DPA Microphones Chosen For Clean Bandit On Tour

DPA Microphones supported Clean Bandit’s recent international tour dates featuring electronic dance music, live strings and drums. For this string of concerts, the band used d:facto vocal, d:dictate 2011C twin cardiod and d:vote 4099 instrument microphones.

Paul Hatt has been working as the monitor engineer for Clean Bandit since March 2015 and also runs a sound hire company, CS Audio, based in Wales.

The band has been touring almost constantly since the start of 2015, so Hatt has worked on many major festivals around Europe before heading to America, the Far East and Australia for the final legs of the tour.

“In Clean Bandit, just about everybody sings, and there are guest vocalists, too,” he says. “This meant that the number of handheld vocal mics had to be significantly increased. We began with three and are now up to six, with all but two being DPA d:facto vocal microphones.”

Along with the d:facto microphones, the band is also using d:dictate 2011C microphones in the drum setup, on the rides, high hats and overheads, with d:vote 4099 on the top and bottom snares.

Clean Bandit switched to DPA microphones on Hatt’s recommendation soon after he started working with them.

“When I came on board I suggested they try DPA,” he explains. “The front of house engineer had just played a show using d:facto vocal microphones and he said it was the best vocal sound the band ever had out front.” Hatt then ran an A/B comparison of the d:facto against several other vocal microphones and he says, “the result was convincing. The d:facto vocal microphones simply sounded the best. That’s why we went with them, and they are working out really well.”
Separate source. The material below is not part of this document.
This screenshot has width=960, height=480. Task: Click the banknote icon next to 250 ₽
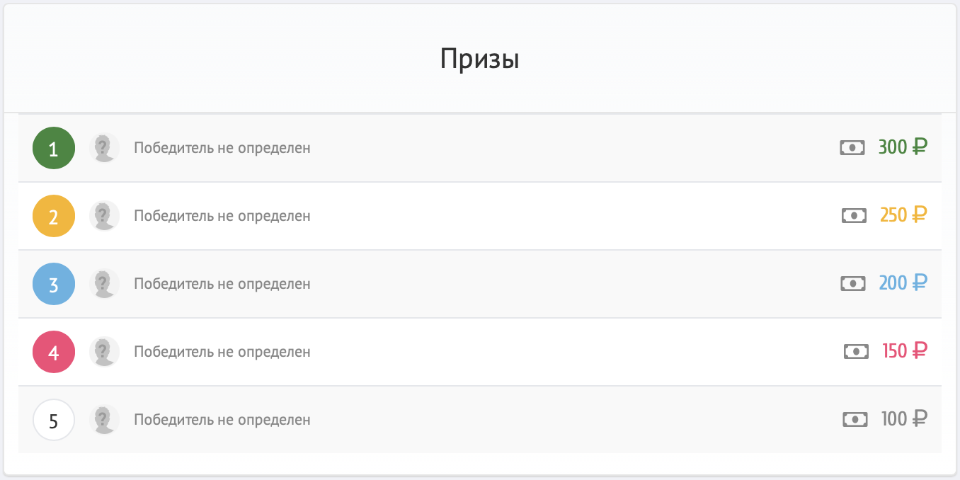854,215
Clean Bandit can use up to 44 channels per show, with live drums, electronic drums, eight channels of backing tracks, multiple keyboard channels and sequencers, as well as a live cello, violin and six vocals. The band uses custom-made in-ear mics that help keep on-stage clutter to a minimum. Even so, they still have radio mics and packs to deal with, not to mention 20 channels of RF.
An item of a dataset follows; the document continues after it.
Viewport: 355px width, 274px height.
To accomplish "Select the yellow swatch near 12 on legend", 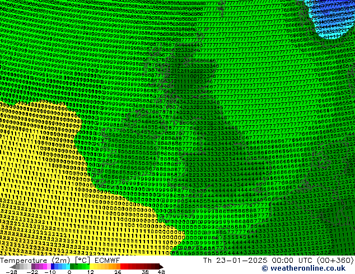I will (x=92, y=267).
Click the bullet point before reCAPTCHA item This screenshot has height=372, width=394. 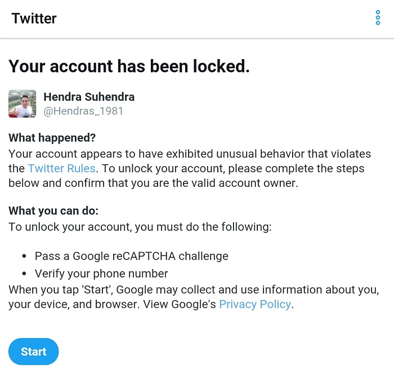[x=24, y=257]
“A large proportion of time is spent simply finding free channels for the RF,” Hatt explains. “It’s pretty much taken care of at the larger festivals – but every territory has different regulations, so there is always a lot to think about.”

Hatt also focuses on ensuring the singers stay ‘on mic’ more. “The secret is to get the gain as low as possible, to minimize spill,” he says. “Clean Bandit’s lead singer is a really strong vocalist but with the others, I’ll ride their channels, muting them when they’re not in use, to tidy up the mix and keep everything as clean as possible. The d:facto vocal microphone is particularly good for quiet singers because the rejection is good and they have a very smooth response. They also sound really nice.”

When it comes to miking instruments, especially drums, Hatt says that correct positioning is just as important as having a good mic. “It’s like having a good drum technician to tune a drum kit properly. You need a good microphone, which is why we use DPA. You also need to make sure it is in the right place – that sweet spot on the instrument or drums. It’s crucial to get your sound right at the source before amplifying it, so my advice is go back to basics and get it right.”